Draper, Sharon. Stella by Starlight
January 6th 2015 by Atheneum Books for Young Readers
E ARC from Edelweiss Above the Treeline
Stella and her brother are sneaking around in the woods near their house in Bumblee, North Carolina one night, and see the Klu Klux Klan burning a cross. They know how serious this is, and run right home to tell their parents, who are scared and angry at the children for putting themselves in danger. The community is aware that African Americans in the south in the 1930s are supposed to keep to their "place", but they also know that things are changing. Stella questions why the school for white children is so much better; she struggles with her writing, but works very hard in school, and starts her own newspaper when she is given a typewriter. Stella's father and several other local men decide to register to vote-- they jump through all of the unnecessary hoops that the white men set for them, and manage to go vote, even though the reaction of the Klu Klux Klan is to burn down the house of one of the men, displacing his large family. The community rallies to help. There are more ordinary events going on in Bumblebee, and Stella and her family enjoy Christmas pageants, visits from a traveling vendor (my mother referred to the one that visited her family as "the dish man", so that was fun to read!), and soldiers on through triumphs and tragedies.
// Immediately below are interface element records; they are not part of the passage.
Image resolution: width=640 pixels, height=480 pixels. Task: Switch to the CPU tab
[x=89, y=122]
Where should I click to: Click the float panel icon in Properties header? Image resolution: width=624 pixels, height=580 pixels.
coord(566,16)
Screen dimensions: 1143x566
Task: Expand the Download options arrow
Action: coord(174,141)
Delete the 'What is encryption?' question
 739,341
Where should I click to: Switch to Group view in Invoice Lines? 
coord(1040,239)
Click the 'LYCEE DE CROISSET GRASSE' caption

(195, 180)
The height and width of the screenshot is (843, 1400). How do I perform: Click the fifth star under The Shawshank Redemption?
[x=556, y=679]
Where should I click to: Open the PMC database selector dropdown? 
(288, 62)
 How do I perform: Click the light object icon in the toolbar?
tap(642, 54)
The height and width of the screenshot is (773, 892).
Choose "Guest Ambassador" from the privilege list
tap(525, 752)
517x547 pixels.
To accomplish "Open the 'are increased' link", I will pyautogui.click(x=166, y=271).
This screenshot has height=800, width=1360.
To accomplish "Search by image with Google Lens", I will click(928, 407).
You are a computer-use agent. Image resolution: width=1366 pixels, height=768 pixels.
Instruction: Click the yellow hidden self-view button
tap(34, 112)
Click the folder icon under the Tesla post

Strengths: This was clearly a labor of love on Draper's part, and she has drawn on the childhood of her mother to put together these stories. Civil Rights in the 1930s are covered occasionally in middle grade literature, but not very often, so this is an interesting book to add to Draper's oeuvre.
Weaknesses: Historical fiction is a hard sell in my library, and at 336 pages, this is rather lengthy. I would have liked to see this without the lengthy stories and songs that are included; I know this follows the African American tradition of storytelling, but slowed the story down for me. While they give more atmosphere to the setting, they dilute the Civil Rights message. Still, I will look forward to the book Ms. Draper is going to write about her father's childhood experiences.
We had a snow day yesterday, so I got a lot of extra reading done. The roads were certainly bad, and it was very cold, but today I need to try to fit in three classes every period to get books!
Hey, makes the day go quickly, and it's never a bad thing to have the line at the circulation desk looking like the land office in Oklahoma in 1889!